The departmental battle between education and national heritage for dominance in school sport is likely to continue after the publication of the revised national curriculum.
So far it looks as though Iain Sproat, the Sports Minister, is slightly ahead on points, because the new programmes of study place greater emphasis on competitive games up to school leaving age.
Dance teachers' fears that their area could be emasculated may be confirmed as composition is given less weight and English traditional dances more prominence.
These changes, expected to be announced next week, reflect the preferences of Mr Sproat and the Prime Minister who have been pressing the Department for Education all year to increase the amount of competitive team games in schools. Mr Major pledged at this year's Conservative party conference that "the national curriculum would put competitive games back at the heart of school life".
But the debate will continue with the publication of a joint departmental report, due before Christmas, which will recommend other ways of boosting sport in schools.

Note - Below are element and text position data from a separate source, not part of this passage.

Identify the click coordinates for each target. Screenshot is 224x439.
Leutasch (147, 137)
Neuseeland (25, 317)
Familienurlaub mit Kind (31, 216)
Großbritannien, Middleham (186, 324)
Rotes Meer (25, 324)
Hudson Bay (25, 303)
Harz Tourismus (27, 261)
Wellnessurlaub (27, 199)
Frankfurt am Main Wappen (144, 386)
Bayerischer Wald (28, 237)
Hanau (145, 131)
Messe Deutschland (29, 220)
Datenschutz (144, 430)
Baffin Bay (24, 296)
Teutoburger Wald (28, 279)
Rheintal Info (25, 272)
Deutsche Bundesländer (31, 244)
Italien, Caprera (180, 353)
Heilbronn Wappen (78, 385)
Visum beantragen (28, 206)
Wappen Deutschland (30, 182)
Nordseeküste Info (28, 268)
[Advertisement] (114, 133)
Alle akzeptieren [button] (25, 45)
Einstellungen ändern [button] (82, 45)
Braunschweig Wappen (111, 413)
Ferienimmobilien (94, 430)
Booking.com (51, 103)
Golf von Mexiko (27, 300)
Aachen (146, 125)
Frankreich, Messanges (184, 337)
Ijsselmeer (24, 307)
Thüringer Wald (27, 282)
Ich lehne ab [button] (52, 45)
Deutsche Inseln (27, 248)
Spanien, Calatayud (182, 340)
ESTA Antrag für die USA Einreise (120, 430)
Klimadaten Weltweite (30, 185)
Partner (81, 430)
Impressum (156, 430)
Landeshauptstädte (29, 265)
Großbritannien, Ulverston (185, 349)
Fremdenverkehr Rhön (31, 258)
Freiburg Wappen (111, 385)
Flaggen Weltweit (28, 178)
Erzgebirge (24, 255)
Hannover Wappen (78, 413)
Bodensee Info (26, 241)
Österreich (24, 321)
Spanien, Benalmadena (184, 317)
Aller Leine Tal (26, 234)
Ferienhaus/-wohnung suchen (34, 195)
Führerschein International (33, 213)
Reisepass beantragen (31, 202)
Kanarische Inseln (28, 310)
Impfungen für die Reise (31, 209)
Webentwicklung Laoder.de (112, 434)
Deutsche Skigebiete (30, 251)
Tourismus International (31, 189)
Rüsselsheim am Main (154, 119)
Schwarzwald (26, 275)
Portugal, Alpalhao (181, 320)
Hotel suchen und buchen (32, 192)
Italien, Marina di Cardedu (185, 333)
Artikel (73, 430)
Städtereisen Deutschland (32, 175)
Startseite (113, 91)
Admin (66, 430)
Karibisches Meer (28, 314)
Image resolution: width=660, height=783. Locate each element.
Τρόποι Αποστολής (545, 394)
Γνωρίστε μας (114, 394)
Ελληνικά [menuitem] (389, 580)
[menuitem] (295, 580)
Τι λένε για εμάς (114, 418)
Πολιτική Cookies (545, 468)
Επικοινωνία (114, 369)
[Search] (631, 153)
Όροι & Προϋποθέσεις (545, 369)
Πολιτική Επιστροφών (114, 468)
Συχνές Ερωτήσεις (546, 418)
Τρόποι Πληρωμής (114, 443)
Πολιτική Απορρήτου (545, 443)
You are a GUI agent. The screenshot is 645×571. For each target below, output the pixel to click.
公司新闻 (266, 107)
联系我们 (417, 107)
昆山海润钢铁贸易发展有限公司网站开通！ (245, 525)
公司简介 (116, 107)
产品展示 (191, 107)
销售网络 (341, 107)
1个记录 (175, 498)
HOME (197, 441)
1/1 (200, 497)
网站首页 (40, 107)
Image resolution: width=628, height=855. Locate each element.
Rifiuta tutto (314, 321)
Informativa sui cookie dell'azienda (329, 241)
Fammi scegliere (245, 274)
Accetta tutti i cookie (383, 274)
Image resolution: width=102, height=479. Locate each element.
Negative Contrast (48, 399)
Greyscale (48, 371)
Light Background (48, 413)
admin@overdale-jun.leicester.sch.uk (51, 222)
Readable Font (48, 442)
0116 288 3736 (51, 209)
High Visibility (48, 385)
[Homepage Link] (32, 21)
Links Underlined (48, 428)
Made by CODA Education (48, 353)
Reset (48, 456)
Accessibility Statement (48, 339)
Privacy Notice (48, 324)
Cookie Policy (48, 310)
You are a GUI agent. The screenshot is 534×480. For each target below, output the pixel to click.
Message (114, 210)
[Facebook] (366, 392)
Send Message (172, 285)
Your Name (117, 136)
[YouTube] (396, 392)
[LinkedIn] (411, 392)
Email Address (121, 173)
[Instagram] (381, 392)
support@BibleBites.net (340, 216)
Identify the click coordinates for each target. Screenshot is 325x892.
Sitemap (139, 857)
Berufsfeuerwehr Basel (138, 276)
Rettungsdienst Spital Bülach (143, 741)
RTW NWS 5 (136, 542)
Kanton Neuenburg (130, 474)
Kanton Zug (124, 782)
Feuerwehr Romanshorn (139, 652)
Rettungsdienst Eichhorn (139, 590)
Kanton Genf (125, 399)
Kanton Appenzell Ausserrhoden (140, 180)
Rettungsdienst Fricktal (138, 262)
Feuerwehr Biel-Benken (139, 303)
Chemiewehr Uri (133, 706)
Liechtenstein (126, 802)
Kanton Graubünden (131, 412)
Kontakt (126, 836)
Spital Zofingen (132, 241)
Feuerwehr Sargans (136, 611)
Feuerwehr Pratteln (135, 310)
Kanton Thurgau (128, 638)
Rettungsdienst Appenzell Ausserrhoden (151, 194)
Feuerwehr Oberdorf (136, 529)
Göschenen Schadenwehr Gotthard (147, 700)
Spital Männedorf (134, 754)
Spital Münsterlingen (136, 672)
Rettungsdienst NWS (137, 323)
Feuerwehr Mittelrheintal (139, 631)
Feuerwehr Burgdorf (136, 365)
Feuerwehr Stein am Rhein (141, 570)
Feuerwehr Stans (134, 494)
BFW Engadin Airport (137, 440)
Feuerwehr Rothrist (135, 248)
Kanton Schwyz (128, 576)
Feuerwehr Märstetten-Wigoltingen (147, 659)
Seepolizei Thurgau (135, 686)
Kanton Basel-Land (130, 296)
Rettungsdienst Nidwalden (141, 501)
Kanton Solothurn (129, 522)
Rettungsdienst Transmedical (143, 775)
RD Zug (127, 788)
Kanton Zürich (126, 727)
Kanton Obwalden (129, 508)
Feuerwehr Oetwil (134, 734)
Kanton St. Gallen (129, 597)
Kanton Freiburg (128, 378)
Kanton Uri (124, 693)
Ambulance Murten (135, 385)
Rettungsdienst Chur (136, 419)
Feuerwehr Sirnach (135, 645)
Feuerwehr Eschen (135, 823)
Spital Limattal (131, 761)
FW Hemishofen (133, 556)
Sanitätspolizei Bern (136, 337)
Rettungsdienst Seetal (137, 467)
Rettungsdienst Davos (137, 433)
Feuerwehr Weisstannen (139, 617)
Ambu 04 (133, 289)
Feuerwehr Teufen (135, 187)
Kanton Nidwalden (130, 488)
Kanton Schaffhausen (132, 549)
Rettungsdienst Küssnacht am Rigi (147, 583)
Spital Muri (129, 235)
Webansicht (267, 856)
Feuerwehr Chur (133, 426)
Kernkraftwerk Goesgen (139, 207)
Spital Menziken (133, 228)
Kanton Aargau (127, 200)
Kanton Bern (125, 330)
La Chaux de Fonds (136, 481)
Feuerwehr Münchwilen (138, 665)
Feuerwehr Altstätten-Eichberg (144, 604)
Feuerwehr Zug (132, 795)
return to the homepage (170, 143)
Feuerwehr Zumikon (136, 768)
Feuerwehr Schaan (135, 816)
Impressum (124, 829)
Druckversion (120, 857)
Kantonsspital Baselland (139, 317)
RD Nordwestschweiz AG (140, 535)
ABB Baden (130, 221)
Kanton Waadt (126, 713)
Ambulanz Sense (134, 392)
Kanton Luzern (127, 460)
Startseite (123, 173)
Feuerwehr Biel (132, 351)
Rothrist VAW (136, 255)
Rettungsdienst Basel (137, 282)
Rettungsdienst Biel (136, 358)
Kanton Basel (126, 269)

Government figures show a decline in the number of qualified PE teachers in secondary schools from 33,900 to 30,300 between 1977 and 1992 which could mean schools will have difficulty in complying with the new orders.
Mr Sproat told Parliament this week that he would "look again" at regulations and planning guidance notes regarding selling playing fields. He was reflecting another Prime Ministerial concern expressed at the conference when Mr Major said he didn't want councils selling off playing fields they may need.
Meanwhile, a report from the Welsh Sports Council shows that around half of pupils prefer games to PE. But a "common complaint in both is the way some teachers favoured the most able pupils, leaving the rest feeling ignored".